→ **Problem details**:
Rewrite the rows below, swapping "Pagar com" for "Pagamento via" and leaving everything else unchanged.

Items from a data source
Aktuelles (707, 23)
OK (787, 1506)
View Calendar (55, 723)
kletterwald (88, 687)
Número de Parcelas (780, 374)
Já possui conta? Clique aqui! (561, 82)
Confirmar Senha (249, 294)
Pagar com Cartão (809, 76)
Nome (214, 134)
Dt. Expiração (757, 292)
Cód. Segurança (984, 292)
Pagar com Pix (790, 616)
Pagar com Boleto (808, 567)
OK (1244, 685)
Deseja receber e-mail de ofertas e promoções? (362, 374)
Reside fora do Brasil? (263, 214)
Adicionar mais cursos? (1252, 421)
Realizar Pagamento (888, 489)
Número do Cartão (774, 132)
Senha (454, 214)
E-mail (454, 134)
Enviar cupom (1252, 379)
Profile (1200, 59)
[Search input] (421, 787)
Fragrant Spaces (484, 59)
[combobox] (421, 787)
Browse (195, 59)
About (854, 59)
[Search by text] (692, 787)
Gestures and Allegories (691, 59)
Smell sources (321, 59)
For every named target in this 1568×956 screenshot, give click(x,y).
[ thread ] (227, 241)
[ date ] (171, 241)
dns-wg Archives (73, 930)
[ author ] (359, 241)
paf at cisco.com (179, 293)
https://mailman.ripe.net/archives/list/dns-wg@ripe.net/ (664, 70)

→ **Problem solution**:
Aktuelles (707, 23)
OK (787, 1506)
View Calendar (55, 723)
kletterwald (88, 687)
Número de Parcelas (780, 374)
Já possui conta? Clique aqui! (561, 82)
Confirmar Senha (249, 294)
Pagamento via Cartão (809, 76)
Nome (214, 134)
Dt. Expiração (757, 292)
Cód. Segurança (984, 292)
Pagamento via Pix (790, 616)
Pagamento via Boleto (808, 567)
OK (1244, 685)
Deseja receber e-mail de ofertas e promoções? (362, 374)
Reside fora do Brasil? (263, 214)
Adicionar mais cursos? (1252, 421)
Realizar Pagamento (888, 489)
Número do Cartão (774, 132)
Senha (454, 214)
E-mail (454, 134)
Enviar cupom (1252, 379)
Profile (1200, 59)
[Search input] (421, 787)
Fragrant Spaces (484, 59)
[combobox] (421, 787)
Browse (195, 59)
About (854, 59)
[Search by text] (692, 787)
Gestures and Allegories (691, 59)
Smell sources (321, 59)
For every named target in this 1568×956 screenshot, give click(x,y).
[ thread ] (227, 241)
[ date ] (171, 241)
dns-wg Archives (73, 930)
[ author ] (359, 241)
paf at cisco.com (179, 293)
https://mailman.ripe.net/archives/list/dns-wg@ripe.net/ (664, 70)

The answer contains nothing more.